[Start of Attachment]

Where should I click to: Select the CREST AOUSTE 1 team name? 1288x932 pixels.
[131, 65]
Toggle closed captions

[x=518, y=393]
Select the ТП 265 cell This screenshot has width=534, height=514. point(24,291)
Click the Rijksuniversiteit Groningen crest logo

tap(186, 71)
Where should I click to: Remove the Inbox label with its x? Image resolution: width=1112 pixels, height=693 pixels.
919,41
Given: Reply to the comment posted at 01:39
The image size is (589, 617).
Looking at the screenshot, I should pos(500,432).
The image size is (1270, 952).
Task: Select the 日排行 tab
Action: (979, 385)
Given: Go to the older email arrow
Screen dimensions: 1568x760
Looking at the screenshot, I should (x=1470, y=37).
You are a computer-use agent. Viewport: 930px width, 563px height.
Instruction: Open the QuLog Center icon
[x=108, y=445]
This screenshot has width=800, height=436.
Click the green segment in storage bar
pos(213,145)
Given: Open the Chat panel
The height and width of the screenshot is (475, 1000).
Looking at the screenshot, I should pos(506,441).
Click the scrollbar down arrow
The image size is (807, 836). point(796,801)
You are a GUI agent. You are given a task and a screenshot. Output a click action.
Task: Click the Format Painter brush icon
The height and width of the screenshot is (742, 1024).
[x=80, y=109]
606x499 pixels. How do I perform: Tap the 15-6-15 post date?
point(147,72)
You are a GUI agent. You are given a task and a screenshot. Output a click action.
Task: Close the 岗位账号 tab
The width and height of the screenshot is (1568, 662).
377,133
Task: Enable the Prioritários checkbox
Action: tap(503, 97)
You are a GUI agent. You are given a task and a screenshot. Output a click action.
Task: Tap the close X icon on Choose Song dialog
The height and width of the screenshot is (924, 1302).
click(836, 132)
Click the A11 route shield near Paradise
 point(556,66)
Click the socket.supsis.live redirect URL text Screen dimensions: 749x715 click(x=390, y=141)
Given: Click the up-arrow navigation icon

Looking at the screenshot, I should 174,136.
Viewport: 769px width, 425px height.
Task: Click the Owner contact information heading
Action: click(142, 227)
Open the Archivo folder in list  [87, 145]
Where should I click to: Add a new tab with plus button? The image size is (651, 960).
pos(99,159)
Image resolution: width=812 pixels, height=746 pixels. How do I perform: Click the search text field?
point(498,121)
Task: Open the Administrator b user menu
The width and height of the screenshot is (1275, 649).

[End of Attachment]

◆ Exercise instructions
The reply should hold only the lines from the beginning of the listing above through the line with "Task: Close the 岗位账号 tab", each one written exactly as it appears.

◆ Task solution
Where should I click to: Select the CREST AOUSTE 1 team name? 1288x932 pixels.
[131, 65]
Toggle closed captions

[x=518, y=393]
Select the ТП 265 cell This screenshot has width=534, height=514. point(24,291)
Click the Rijksuniversiteit Groningen crest logo

tap(186, 71)
Where should I click to: Remove the Inbox label with its x? Image resolution: width=1112 pixels, height=693 pixels.
919,41
Given: Reply to the comment posted at 01:39
The image size is (589, 617).
Looking at the screenshot, I should pos(500,432).
The image size is (1270, 952).
Task: Select the 日排行 tab
Action: (979, 385)
Given: Go to the older email arrow
Screen dimensions: 1568x760
Looking at the screenshot, I should (x=1470, y=37).
You are a computer-use agent. Viewport: 930px width, 563px height.
Instruction: Open the QuLog Center icon
[x=108, y=445]
This screenshot has width=800, height=436.
Click the green segment in storage bar
pos(213,145)
Given: Open the Chat panel
The height and width of the screenshot is (475, 1000).
Looking at the screenshot, I should pos(506,441).
Click the scrollbar down arrow
The image size is (807, 836). point(796,801)
You are a GUI agent. You are given a task and a screenshot. Output a click action.
Task: Click the Format Painter brush icon
The height and width of the screenshot is (742, 1024).
[x=80, y=109]
606x499 pixels. How do I perform: Tap the 15-6-15 post date?
point(147,72)
You are a GUI agent. You are given a task and a screenshot. Output a click action.
Task: Close the 岗位账号 tab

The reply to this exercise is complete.